[The exercise] In the recloser description, what three subassemblies make up each pole assembly?

[Text to read]
· · · · · · ·
FIG. 3 is an enlarged view of the circle A--A in FIG. 2;
FIG. 4 is a front view of the lower portion of one of the recloser assemblies depicted in FIG. 1;
FIG. 5 is a section view of the bistable electromagnetic actuator depicted in FIG. 4;
FIG. 6 is an isolated plan view of the permanent magnet depicted in FIG. 5;
FIG. 7 is a diagrammatic view of the control system used to control the recloser depicted in FIG. 1; and
FIG. 8 is a front view of a portion of the recloser assembly depicted in FIG. 1;
FIG. 9 is a section view along the line B--B in FIG. 8;
FIG. 10 is a sectional view of an assembly device used to position the permanent magnet depicted in FIG. 6 into the actuator of FIG. 1;
FIG. 11 is a front, partial section, view of a three phase automatic recloser constructed in accordance with an alternate embodiment of the present invention; and
FIG. 12 is a sectional view along the line 12--12 in FIG. 11.
Referring to the drawings wherein like numerals indicate like elements throughout, there is shown in FIG. 1 an automatic recloser 10. For purposes of describing the present invention, automatic recloser 10 is configured for three phase voltage, however, the scope of the invention is not so limited.
Recloser 10 is shown to include a housing 12 to which is attached a number of pole assemblies 14, 16 and 18. A separate pole assembly is provided for each phase. Each pole assembly generally includes three subassemblies, namely molded pole assembly 20, connecting assembly 22 and actuator assembly 24. Protruding from each pole assembly are connection studs 26 and 28. In general terms, the components of molded pole assembly 20 operate to open and close an electrical path between studs 26 and 28. The mechanical movement of the actuator assembly, as transmitted through connecting assembly 22, causes the electrical path to be opened or closed.
As shown more clearly in FIG. 2, pole assembly 20 includes a vacuum interrupter 30. It is noted that interrupter 30 can be of any conventional design. It will be understood that interrupter 30 includes electrically conductive elements (not shown) which are brought into physical contact or which are separated by a distance sufficient to create an open circuit condition. Conductive elements 32 and 34 protrude from interrupter 30. Element 32 is connected to stud 26. Element 34 is electrically connected to stud 28 through the known use of roller assembly 36. In this manner, current flows through stud 26, interrupter 30 and roller assembly 36 to stud 28. The end of conductive element 34 is bolted to connecting adaptor 38.
· · · · · · ·
[Data entries]
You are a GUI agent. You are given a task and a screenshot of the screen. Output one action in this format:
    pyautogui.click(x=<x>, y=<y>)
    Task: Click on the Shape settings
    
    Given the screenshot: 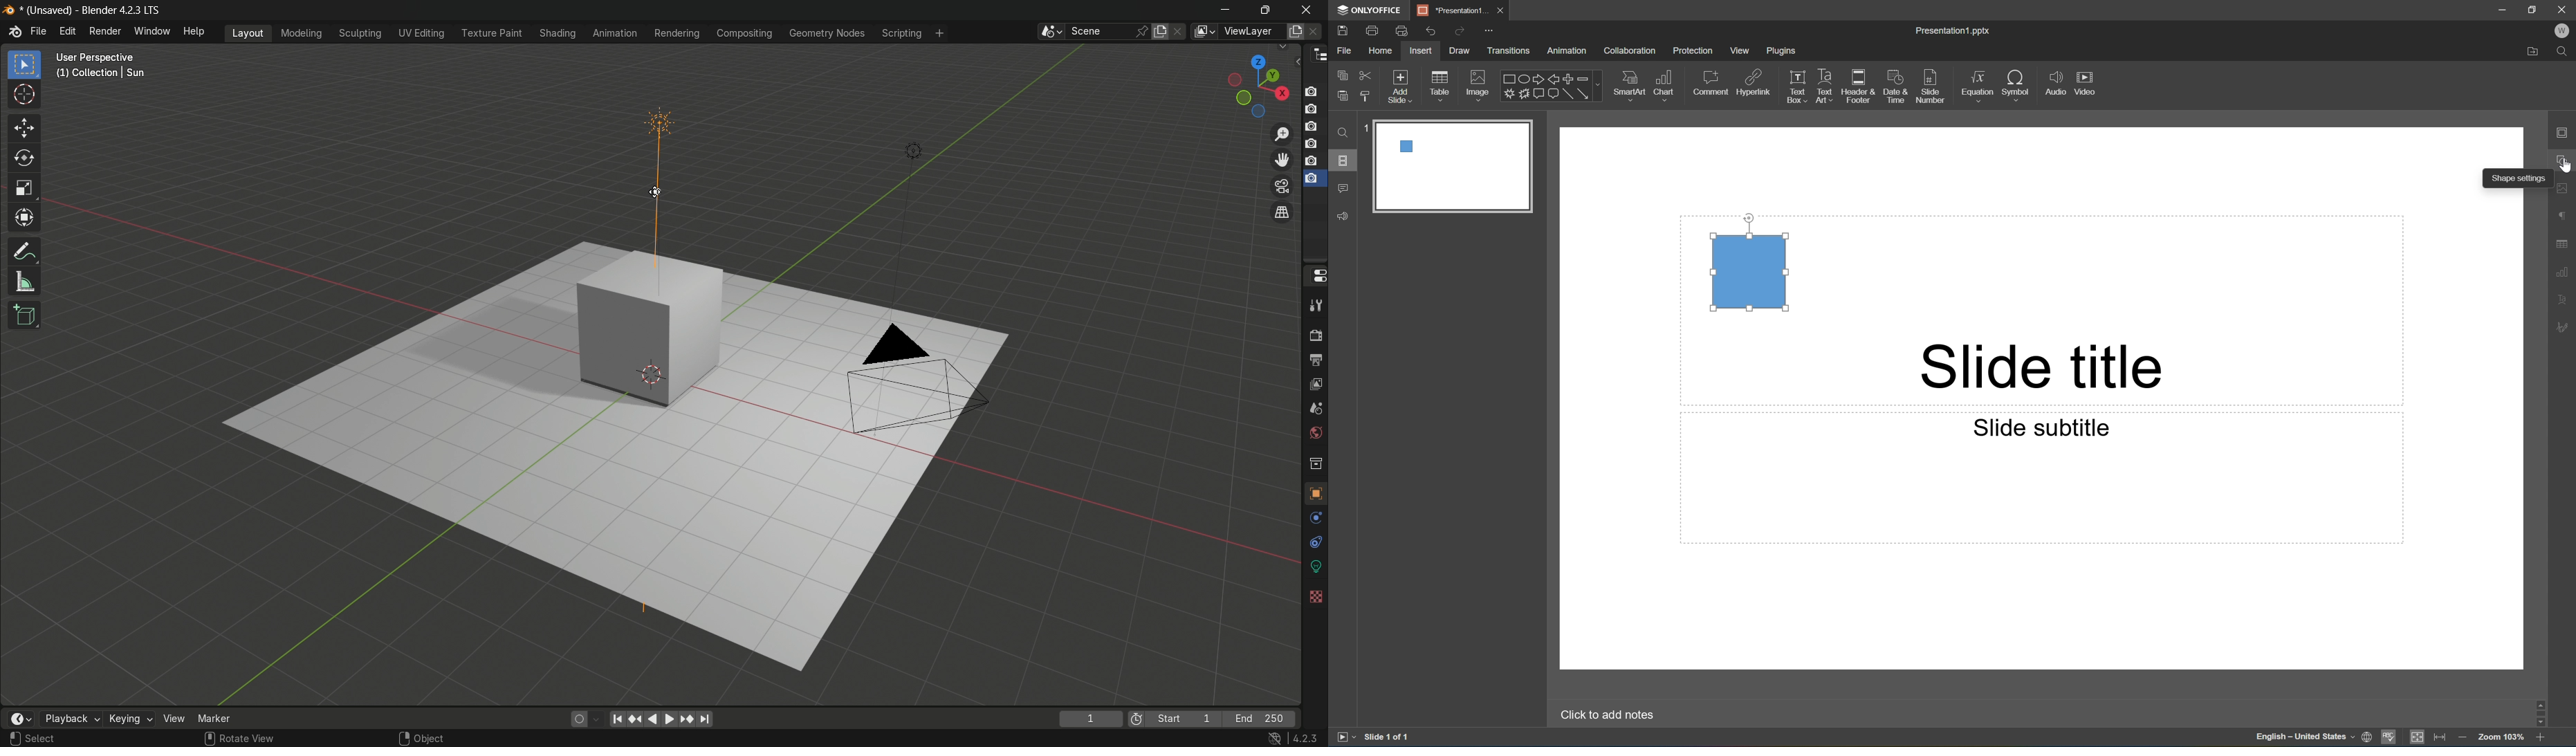 What is the action you would take?
    pyautogui.click(x=2519, y=178)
· · · · · · ·
[Answer to this exercise] Molded pole assembly 20, connecting assembly 22 and actuator assembly 24.